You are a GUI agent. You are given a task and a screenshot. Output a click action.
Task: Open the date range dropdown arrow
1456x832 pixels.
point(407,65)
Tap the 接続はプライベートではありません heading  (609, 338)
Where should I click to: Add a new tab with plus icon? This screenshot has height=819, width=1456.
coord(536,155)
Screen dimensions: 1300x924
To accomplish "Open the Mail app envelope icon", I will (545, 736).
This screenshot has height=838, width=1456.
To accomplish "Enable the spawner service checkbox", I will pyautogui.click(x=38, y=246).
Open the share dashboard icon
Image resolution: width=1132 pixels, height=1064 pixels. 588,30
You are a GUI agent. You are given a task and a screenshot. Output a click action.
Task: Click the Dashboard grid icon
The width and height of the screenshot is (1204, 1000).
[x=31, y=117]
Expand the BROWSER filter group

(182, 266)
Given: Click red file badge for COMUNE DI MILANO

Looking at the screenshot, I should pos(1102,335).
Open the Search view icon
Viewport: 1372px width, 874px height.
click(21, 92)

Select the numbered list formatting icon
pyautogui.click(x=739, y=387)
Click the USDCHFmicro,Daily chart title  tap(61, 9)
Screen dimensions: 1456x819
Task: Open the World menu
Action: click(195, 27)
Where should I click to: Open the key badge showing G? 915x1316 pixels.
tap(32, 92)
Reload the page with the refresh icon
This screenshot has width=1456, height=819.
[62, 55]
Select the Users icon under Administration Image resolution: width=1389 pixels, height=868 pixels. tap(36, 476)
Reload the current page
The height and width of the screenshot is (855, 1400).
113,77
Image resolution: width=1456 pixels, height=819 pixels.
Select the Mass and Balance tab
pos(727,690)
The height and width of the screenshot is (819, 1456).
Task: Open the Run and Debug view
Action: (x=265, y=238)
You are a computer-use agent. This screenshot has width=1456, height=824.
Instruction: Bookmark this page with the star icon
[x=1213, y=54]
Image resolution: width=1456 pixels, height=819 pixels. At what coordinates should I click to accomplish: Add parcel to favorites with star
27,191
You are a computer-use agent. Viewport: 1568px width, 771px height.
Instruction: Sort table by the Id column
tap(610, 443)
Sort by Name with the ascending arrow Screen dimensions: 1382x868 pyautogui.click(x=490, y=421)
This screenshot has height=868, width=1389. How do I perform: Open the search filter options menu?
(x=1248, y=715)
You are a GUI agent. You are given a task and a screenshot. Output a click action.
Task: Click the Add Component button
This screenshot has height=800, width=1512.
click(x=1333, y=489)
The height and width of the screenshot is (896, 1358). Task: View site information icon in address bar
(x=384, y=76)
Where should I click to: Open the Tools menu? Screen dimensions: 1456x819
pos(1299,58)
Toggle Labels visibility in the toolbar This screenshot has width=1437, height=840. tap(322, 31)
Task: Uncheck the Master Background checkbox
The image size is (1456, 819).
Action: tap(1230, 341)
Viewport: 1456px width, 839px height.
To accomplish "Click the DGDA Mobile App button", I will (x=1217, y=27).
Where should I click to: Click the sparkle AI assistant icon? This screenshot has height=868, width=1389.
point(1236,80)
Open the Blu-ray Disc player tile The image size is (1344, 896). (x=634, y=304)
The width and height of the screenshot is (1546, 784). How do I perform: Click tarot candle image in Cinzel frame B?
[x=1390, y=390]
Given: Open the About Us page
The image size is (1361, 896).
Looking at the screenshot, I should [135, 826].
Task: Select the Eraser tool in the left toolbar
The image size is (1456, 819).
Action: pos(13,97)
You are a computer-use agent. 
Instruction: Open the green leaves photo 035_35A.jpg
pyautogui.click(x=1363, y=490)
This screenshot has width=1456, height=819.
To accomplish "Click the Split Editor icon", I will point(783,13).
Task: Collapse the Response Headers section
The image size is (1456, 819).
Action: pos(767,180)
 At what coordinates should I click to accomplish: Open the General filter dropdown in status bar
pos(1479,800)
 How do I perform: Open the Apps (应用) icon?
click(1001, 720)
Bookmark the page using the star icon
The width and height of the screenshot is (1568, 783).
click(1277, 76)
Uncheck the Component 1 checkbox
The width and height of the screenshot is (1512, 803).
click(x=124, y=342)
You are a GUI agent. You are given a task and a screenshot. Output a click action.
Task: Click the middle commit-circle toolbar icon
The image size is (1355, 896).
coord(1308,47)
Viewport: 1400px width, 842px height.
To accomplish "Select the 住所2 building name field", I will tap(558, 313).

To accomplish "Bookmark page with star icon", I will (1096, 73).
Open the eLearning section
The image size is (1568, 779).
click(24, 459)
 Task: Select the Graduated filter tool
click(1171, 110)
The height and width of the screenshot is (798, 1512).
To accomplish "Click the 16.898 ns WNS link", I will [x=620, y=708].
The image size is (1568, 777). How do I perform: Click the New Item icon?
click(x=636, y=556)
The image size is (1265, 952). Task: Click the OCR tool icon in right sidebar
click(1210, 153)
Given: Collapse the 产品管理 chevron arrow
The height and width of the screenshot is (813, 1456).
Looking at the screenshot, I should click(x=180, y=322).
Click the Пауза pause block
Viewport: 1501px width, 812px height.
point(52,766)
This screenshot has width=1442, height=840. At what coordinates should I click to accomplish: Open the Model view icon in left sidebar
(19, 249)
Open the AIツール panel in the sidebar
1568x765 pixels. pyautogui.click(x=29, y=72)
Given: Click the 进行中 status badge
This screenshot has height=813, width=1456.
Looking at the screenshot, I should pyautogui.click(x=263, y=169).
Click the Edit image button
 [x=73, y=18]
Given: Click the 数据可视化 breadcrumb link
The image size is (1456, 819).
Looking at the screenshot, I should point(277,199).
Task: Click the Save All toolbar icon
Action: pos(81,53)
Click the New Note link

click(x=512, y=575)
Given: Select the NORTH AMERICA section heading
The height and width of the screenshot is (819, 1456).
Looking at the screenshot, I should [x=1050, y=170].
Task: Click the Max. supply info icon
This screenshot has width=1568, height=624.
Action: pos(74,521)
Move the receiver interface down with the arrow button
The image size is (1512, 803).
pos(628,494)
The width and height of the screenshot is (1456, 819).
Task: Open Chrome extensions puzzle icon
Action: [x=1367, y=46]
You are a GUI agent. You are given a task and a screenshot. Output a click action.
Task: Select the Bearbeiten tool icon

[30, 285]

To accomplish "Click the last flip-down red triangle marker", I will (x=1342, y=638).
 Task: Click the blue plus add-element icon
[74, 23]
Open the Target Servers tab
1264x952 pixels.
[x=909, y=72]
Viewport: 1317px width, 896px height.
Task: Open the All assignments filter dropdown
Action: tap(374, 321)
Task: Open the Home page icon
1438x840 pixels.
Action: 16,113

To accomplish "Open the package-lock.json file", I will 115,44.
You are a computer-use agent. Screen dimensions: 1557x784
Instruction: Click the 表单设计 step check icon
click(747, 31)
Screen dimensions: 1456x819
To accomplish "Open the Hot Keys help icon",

* * * * *

### WORK REQUIRED
Nothing in the material should be left out; output it exactly.

### RESPONSE TO THE TASK
You are a GUI agent. You are given a task and a screenshot. Output a click action.
Task: Open the date range dropdown arrow
1456x832 pixels.
point(407,65)
Tap the 接続はプライベートではありません heading  (609, 338)
Where should I click to: Add a new tab with plus icon? This screenshot has height=819, width=1456.
coord(536,155)
Screen dimensions: 1300x924
To accomplish "Open the Mail app envelope icon", I will (545, 736).
This screenshot has height=838, width=1456.
To accomplish "Enable the spawner service checkbox", I will pyautogui.click(x=38, y=246).
Open the share dashboard icon
Image resolution: width=1132 pixels, height=1064 pixels. 588,30
You are a GUI agent. You are given a task and a screenshot. Output a click action.
Task: Click the Dashboard grid icon
The width and height of the screenshot is (1204, 1000).
[x=31, y=117]
Expand the BROWSER filter group

(182, 266)
Given: Click red file badge for COMUNE DI MILANO

Looking at the screenshot, I should pos(1102,335).
Open the Search view icon
Viewport: 1372px width, 874px height.
click(21, 92)

Select the numbered list formatting icon
pyautogui.click(x=739, y=387)
Click the USDCHFmicro,Daily chart title  tap(61, 9)
Screen dimensions: 1456x819
Task: Open the World menu
Action: click(195, 27)
Where should I click to: Open the key badge showing G? 915x1316 pixels.
tap(32, 92)
Reload the page with the refresh icon
This screenshot has width=1456, height=819.
[62, 55]
Select the Users icon under Administration Image resolution: width=1389 pixels, height=868 pixels. tap(36, 476)
Reload the current page
The height and width of the screenshot is (855, 1400).
113,77
Image resolution: width=1456 pixels, height=819 pixels.
Select the Mass and Balance tab
pos(727,690)
The height and width of the screenshot is (819, 1456).
Task: Open the Run and Debug view
Action: (x=265, y=238)
You are a computer-use agent. This screenshot has width=1456, height=824.
Instruction: Bookmark this page with the star icon
[x=1213, y=54]
Image resolution: width=1456 pixels, height=819 pixels. At what coordinates should I click to accomplish: Add parcel to favorites with star
27,191
You are a computer-use agent. Viewport: 1568px width, 771px height.
Instruction: Sort table by the Id column
tap(610, 443)
Sort by Name with the ascending arrow Screen dimensions: 1382x868 pyautogui.click(x=490, y=421)
This screenshot has height=868, width=1389. How do I perform: Open the search filter options menu?
(x=1248, y=715)
You are a GUI agent. You are given a task and a screenshot. Output a click action.
Task: Click the Add Component button
This screenshot has height=800, width=1512.
click(x=1333, y=489)
The height and width of the screenshot is (896, 1358). Task: View site information icon in address bar
(x=384, y=76)
Where should I click to: Open the Tools menu? Screen dimensions: 1456x819
pos(1299,58)
Toggle Labels visibility in the toolbar This screenshot has width=1437, height=840. tap(322, 31)
Task: Uncheck the Master Background checkbox
The image size is (1456, 819).
Action: tap(1230, 341)
Viewport: 1456px width, 839px height.
To accomplish "Click the DGDA Mobile App button", I will (x=1217, y=27).
Where should I click to: Click the sparkle AI assistant icon? This screenshot has height=868, width=1389.
point(1236,80)
Open the Blu-ray Disc player tile The image size is (1344, 896). (x=634, y=304)
The width and height of the screenshot is (1546, 784). How do I perform: Click tarot candle image in Cinzel frame B?
[x=1390, y=390]
Given: Open the About Us page
The image size is (1361, 896).
Looking at the screenshot, I should [135, 826].
Task: Select the Eraser tool in the left toolbar
The image size is (1456, 819).
Action: pos(13,97)
You are a computer-use agent. 
Instruction: Open the green leaves photo 035_35A.jpg
pyautogui.click(x=1363, y=490)
This screenshot has width=1456, height=819.
To accomplish "Click the Split Editor icon", I will point(783,13).
Task: Collapse the Response Headers section
The image size is (1456, 819).
Action: pos(767,180)
 At what coordinates should I click to accomplish: Open the General filter dropdown in status bar
pos(1479,800)
 How do I perform: Open the Apps (应用) icon?
click(1001, 720)
Bookmark the page using the star icon
The width and height of the screenshot is (1568, 783).
click(1277, 76)
Uncheck the Component 1 checkbox
The width and height of the screenshot is (1512, 803).
click(x=124, y=342)
You are a GUI agent. You are given a task and a screenshot. Output a click action.
Task: Click the middle commit-circle toolbar icon
The image size is (1355, 896).
coord(1308,47)
Viewport: 1400px width, 842px height.
To accomplish "Select the 住所2 building name field", I will tap(558, 313).

To accomplish "Bookmark page with star icon", I will (1096, 73).
Open the eLearning section
The image size is (1568, 779).
click(24, 459)
 Task: Select the Graduated filter tool
click(1171, 110)
The height and width of the screenshot is (798, 1512).
To accomplish "Click the 16.898 ns WNS link", I will [x=620, y=708].
The image size is (1568, 777). How do I perform: Click the New Item icon?
click(x=636, y=556)
The image size is (1265, 952). Task: Click the OCR tool icon in right sidebar
click(1210, 153)
Given: Collapse the 产品管理 chevron arrow
The height and width of the screenshot is (813, 1456).
Looking at the screenshot, I should click(x=180, y=322).
Click the Пауза pause block
Viewport: 1501px width, 812px height.
point(52,766)
This screenshot has width=1442, height=840. At what coordinates should I click to accomplish: Open the Model view icon in left sidebar
(19, 249)
Open the AIツール panel in the sidebar
1568x765 pixels. pyautogui.click(x=29, y=72)
Given: Click the 进行中 status badge
This screenshot has height=813, width=1456.
Looking at the screenshot, I should pyautogui.click(x=263, y=169).
Click the Edit image button
 [x=73, y=18]
Given: Click the 数据可视化 breadcrumb link
The image size is (1456, 819).
Looking at the screenshot, I should point(277,199).
Task: Click the Save All toolbar icon
Action: pos(81,53)
Click the New Note link

click(x=512, y=575)
Given: Select the NORTH AMERICA section heading
The height and width of the screenshot is (819, 1456).
Looking at the screenshot, I should [x=1050, y=170].
Task: Click the Max. supply info icon
This screenshot has width=1568, height=624.
Action: pos(74,521)
Move the receiver interface down with the arrow button
The image size is (1512, 803).
pos(628,494)
The width and height of the screenshot is (1456, 819).
Task: Open Chrome extensions puzzle icon
Action: [x=1367, y=46]
You are a GUI agent. You are given a task and a screenshot. Output a click action.
Task: Select the Bearbeiten tool icon

[30, 285]

To accomplish "Click the last flip-down red triangle marker", I will (x=1342, y=638).
 Task: Click the blue plus add-element icon
[74, 23]
Open the Target Servers tab
1264x952 pixels.
[x=909, y=72]
Viewport: 1317px width, 896px height.
Task: Open the All assignments filter dropdown
Action: tap(374, 321)
Task: Open the Home page icon
1438x840 pixels.
Action: 16,113

To accomplish "Open the package-lock.json file", I will 115,44.
You are a computer-use agent. Screen dimensions: 1557x784
Instruction: Click the 表单设计 step check icon
click(747, 31)
Screen dimensions: 1456x819
To accomplish "Open the Hot Keys help icon",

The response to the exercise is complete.